In the material below, pictures must be dropped. Repeat exactly, and only, the lines from the line with "Viewport: 653px width, 373px" to the line with "1113x493 pixels.", both ends included.

◆ EXERCISE DATA:
<<<<
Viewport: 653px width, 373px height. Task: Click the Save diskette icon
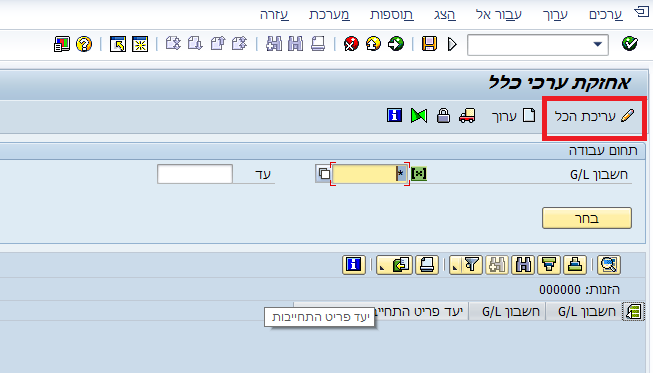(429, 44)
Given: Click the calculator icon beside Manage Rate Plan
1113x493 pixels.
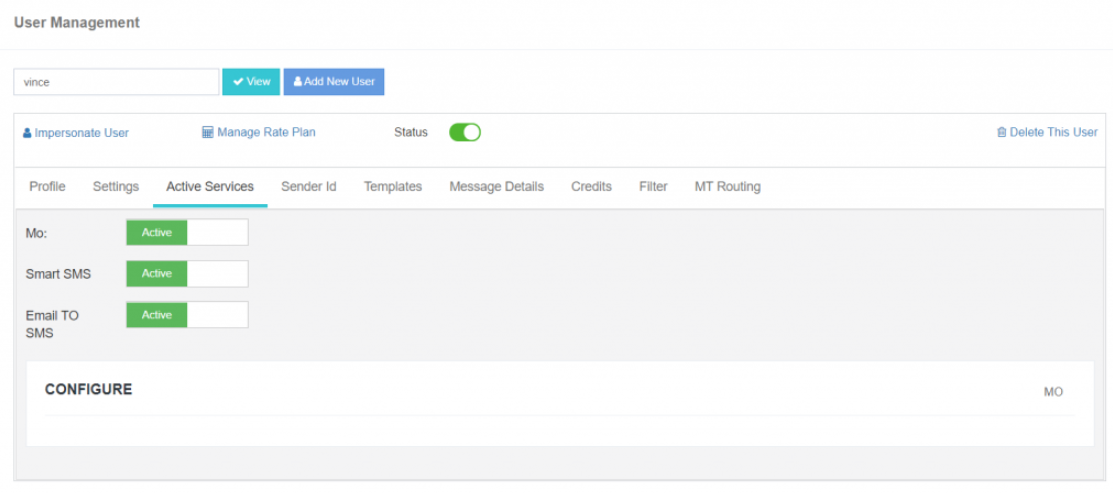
>>>>
<<<<
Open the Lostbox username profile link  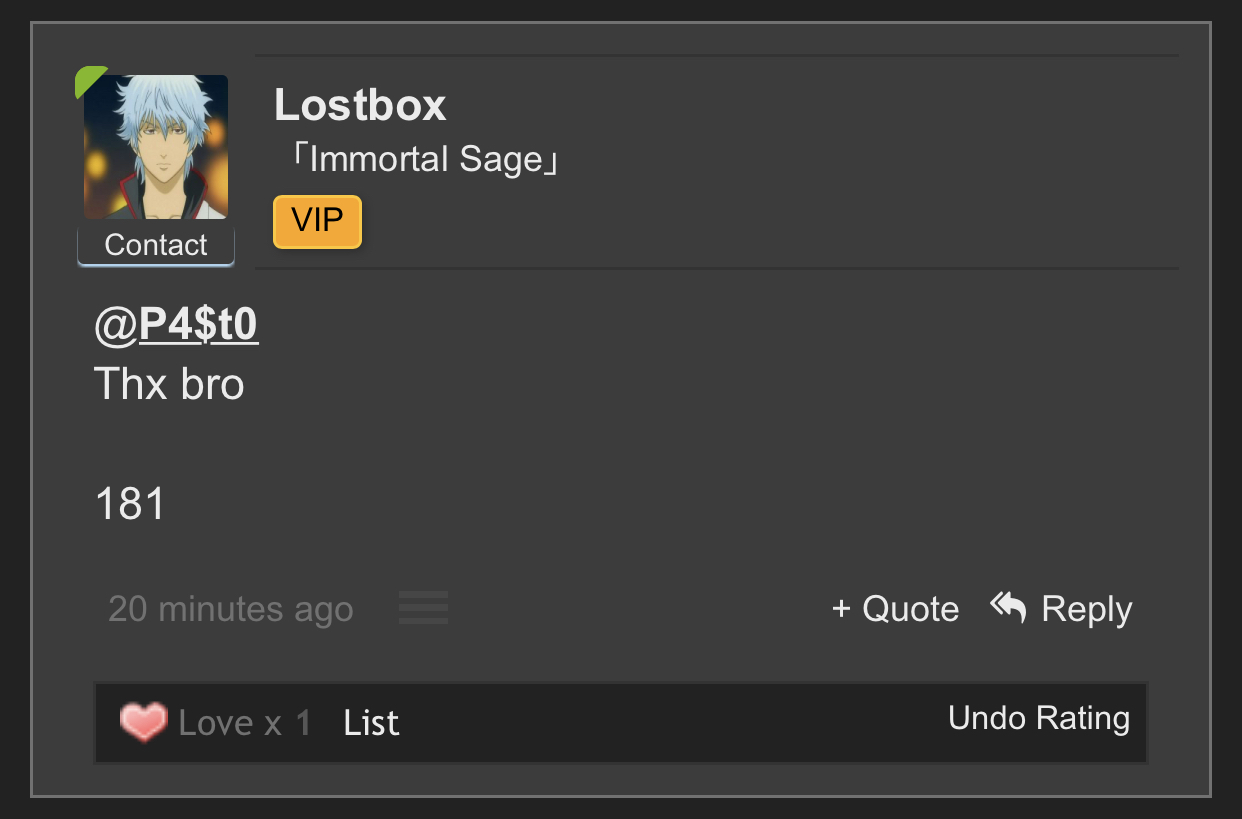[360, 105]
>>>>
◆ ANSWER:
Viewport: 653px width, 373px height. Task: Click the Save diskette icon
(429, 44)
Given: Click the calculator icon beside Manage Rate Plan
1113x493 pixels.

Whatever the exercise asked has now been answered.